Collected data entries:
• • • • • • •
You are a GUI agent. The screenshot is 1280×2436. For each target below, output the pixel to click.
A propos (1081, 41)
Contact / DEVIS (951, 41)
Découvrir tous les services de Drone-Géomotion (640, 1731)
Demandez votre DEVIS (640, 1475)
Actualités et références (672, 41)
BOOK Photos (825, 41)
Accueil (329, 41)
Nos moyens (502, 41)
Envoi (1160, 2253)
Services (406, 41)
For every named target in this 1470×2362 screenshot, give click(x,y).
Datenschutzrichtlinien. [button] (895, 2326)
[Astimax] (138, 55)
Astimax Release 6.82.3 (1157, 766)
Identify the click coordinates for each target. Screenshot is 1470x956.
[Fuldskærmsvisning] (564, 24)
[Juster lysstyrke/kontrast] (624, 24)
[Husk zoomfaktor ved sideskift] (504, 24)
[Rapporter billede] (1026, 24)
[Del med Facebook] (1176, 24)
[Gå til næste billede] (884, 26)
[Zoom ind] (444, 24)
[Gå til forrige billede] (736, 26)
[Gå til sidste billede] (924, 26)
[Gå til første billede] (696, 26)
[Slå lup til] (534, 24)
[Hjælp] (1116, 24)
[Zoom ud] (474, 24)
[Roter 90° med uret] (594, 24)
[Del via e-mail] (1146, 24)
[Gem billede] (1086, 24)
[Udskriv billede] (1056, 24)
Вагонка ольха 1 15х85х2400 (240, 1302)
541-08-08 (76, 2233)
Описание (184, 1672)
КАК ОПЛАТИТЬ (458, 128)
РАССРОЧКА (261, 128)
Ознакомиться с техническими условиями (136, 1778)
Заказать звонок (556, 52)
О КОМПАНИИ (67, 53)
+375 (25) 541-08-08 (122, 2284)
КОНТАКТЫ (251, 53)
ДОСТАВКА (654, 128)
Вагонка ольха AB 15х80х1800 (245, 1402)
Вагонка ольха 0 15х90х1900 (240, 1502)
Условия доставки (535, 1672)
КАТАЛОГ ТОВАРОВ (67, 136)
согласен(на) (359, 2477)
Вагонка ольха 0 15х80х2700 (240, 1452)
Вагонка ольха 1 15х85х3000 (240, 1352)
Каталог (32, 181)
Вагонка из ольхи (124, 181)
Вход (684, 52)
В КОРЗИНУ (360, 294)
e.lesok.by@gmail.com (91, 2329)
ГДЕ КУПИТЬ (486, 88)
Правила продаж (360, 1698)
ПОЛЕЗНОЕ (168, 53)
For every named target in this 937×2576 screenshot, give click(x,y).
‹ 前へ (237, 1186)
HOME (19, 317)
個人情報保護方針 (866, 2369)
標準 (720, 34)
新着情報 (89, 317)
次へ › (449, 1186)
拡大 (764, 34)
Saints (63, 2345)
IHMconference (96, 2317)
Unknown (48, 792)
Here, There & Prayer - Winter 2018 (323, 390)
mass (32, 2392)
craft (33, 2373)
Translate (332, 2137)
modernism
• • • • • • •
**WHAT NEEDS TO BE DONE:** Return all the lines shown above, precisely as they stand.

**EXERCISE ANSWER:**
You are a GUI agent. The screenshot is 1280×2436. For each target below, output the pixel to click.
A propos (1081, 41)
Contact / DEVIS (951, 41)
Découvrir tous les services de Drone-Géomotion (640, 1731)
Demandez votre DEVIS (640, 1475)
Actualités et références (672, 41)
BOOK Photos (825, 41)
Accueil (329, 41)
Nos moyens (502, 41)
Envoi (1160, 2253)
Services (406, 41)
For every named target in this 1470×2362 screenshot, give click(x,y).
Datenschutzrichtlinien. [button] (895, 2326)
[Astimax] (138, 55)
Astimax Release 6.82.3 (1157, 766)
Identify the click coordinates for each target. Screenshot is 1470x956.
[Fuldskærmsvisning] (564, 24)
[Juster lysstyrke/kontrast] (624, 24)
[Husk zoomfaktor ved sideskift] (504, 24)
[Rapporter billede] (1026, 24)
[Del med Facebook] (1176, 24)
[Gå til næste billede] (884, 26)
[Zoom ind] (444, 24)
[Gå til forrige billede] (736, 26)
[Gå til sidste billede] (924, 26)
[Gå til første billede] (696, 26)
[Slå lup til] (534, 24)
[Hjælp] (1116, 24)
[Zoom ud] (474, 24)
[Roter 90° med uret] (594, 24)
[Del via e-mail] (1146, 24)
[Gem billede] (1086, 24)
[Udskriv billede] (1056, 24)
Вагонка ольха 1 15х85х2400 (240, 1302)
541-08-08 (76, 2233)
Описание (184, 1672)
КАК ОПЛАТИТЬ (458, 128)
РАССРОЧКА (261, 128)
Ознакомиться с техническими условиями (136, 1778)
Заказать звонок (556, 52)
О КОМПАНИИ (67, 53)
+375 (25) 541-08-08 (122, 2284)
КОНТАКТЫ (251, 53)
ДОСТАВКА (654, 128)
Вагонка ольха AB 15х80х1800 (245, 1402)
Вагонка ольха 0 15х90х1900 (240, 1502)
Условия доставки (535, 1672)
КАТАЛОГ ТОВАРОВ (67, 136)
согласен(на) (359, 2477)
Вагонка ольха 0 15х80х2700 (240, 1452)
Вагонка ольха 1 15х85х3000 (240, 1352)
Каталог (32, 181)
Вагонка из ольхи (124, 181)
Вход (684, 52)
В КОРЗИНУ (360, 294)
e.lesok.by@gmail.com (91, 2329)
ГДЕ КУПИТЬ (486, 88)
Правила продаж (360, 1698)
ПОЛЕЗНОЕ (168, 53)
For every named target in this 937×2576 screenshot, give click(x,y).
‹ 前へ (237, 1186)
HOME (19, 317)
個人情報保護方針 (866, 2369)
標準 (720, 34)
新着情報 (89, 317)
次へ › (449, 1186)
拡大 (764, 34)
Saints (63, 2345)
IHMconference (96, 2317)
Unknown (48, 792)
Here, There & Prayer - Winter 2018 (323, 390)
mass (32, 2392)
craft (33, 2373)
Translate (332, 2137)
modernism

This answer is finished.